On these alternate or blocked accounts, Lewis said, "tweens" (girls age 8-12) and teens will post photos involving nudity, sex, drinking or drugs use, engage in cyberbullying or reveal other behaviors that would get them into trouble.
And while many parents do want to give their children freedom and respect their privacy, learning about children's online activities isn't the same as reading their diaries.
"Children don't have full development of their frontal lobe until the age of 23. The frontal cortex controls one's ability to understand consequences," explained Mary Jo Rapini, a Houston psychotherapist and adviser to the Illinois-based Web filter company TrueCare.
"They cannot comprehend at 14 that everything they write or text can be pulled up and scanned or looked at," Rapini said. "They also don't understand how immature they are, and so looking for a job in the future may be made more difficult if there are photos or text of them with alcohol, nude or acting in an inappropriate manner."
Dr. Marcella Wilson, a Southern California computer scientist who bills herself as "America's Tech Expert," pointed out that children could be using hidden sites to interact inappropriately with adults .
"These adults encourage the child to keep this knowledge away from their parents," Wilson said. "These adults can persuade kids to meet them in person at a house, another state, etc. So the children can put their lives in danger by interacting with a stranger online."
Because teens, tweens and even younger children tend to be more tech-savvy than their parents, they may feel safe that their other identities and blocked messages will remain safely hidden.
Even if parents use monitoring software or check computer browsing history regularly, kids know how to work around the system. They delete histories, they use password protection to lock their personal computers, they use smartphones or friends' computers to access the Internet.
Uncovering the truth
Can a parent find out whether his child is leading a double life online? There are a few ways to do so, said Wilson.
"Parents can always Google their child's name or nickname to see what comes up in social media accounts," she said. "It may help to Google their friends' names as well, because that might give insight to their child's online actions. Parents can check the history on their computer or install tracking software that monitors each keystroke their child makes."
If you do find a second Facebook page or an unknown gaming account, Black advised not to overreact.
"Everyone makes mistakes, parents included.
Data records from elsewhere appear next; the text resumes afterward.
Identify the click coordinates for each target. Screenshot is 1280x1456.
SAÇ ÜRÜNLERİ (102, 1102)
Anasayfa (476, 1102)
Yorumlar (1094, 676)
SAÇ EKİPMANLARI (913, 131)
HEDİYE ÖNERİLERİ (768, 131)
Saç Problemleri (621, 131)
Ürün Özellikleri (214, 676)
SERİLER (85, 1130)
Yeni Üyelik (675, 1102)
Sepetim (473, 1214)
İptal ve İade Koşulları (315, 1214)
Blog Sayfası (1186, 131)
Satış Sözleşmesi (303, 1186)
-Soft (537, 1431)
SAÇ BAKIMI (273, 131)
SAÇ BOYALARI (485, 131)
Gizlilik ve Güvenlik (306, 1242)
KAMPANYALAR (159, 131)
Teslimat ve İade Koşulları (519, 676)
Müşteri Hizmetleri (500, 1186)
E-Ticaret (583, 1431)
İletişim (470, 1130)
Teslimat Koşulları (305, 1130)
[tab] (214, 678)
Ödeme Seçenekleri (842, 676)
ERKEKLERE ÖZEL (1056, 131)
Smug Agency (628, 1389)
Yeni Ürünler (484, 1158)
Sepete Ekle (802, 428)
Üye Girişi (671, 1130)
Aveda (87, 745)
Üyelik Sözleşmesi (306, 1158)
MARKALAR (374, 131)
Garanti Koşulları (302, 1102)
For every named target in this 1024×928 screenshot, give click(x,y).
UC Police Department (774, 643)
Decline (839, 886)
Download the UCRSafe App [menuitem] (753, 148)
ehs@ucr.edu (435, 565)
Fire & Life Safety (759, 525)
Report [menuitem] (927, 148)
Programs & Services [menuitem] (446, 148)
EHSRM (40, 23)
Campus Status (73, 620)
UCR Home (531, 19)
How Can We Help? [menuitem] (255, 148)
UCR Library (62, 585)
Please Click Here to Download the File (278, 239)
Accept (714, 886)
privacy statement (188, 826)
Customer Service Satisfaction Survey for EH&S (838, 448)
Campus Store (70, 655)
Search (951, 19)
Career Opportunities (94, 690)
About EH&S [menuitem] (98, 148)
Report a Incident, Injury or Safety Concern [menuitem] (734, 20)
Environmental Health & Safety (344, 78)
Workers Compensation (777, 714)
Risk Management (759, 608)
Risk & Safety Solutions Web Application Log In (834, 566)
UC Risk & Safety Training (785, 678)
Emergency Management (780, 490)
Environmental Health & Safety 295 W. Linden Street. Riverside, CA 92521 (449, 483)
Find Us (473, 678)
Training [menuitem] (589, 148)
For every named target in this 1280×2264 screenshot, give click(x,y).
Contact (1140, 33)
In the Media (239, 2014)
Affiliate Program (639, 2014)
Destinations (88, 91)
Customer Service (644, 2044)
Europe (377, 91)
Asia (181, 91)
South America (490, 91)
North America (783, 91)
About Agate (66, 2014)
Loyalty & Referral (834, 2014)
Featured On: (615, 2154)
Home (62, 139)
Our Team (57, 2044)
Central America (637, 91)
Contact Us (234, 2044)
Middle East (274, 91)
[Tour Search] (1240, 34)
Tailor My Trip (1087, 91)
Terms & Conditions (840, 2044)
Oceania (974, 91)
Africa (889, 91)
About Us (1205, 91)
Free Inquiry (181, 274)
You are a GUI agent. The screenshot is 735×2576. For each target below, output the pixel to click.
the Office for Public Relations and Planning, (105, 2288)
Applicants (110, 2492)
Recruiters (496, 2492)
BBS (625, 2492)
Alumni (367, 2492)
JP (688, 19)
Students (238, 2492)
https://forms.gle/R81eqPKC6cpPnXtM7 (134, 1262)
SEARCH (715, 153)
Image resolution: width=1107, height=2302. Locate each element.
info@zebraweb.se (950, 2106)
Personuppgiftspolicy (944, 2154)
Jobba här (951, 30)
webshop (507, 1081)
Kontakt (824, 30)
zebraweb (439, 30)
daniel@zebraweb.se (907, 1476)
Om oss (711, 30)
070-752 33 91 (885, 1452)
That's how people grow," Black said. "Good communication is important to teaching your child or teen to use social networking and the Internet safely."
Rapini added that before confronting your child, devise an action plan on how to approach the discussion.
The experts all agreed that any hidden site should be deleted.
"I would remind parents that children are teens for a relatively short period of time," said Rapini. "No other time in your child's life is as exciting with possibilities or as threatening with as many dangers.
"Your job as a parent is to ensure your child's safety while allowing them enough opportunities to learn from their mistakes," Rapini added. "As a parent, there are things you can do to help with empowering the possibilities and limiting the possible dangers."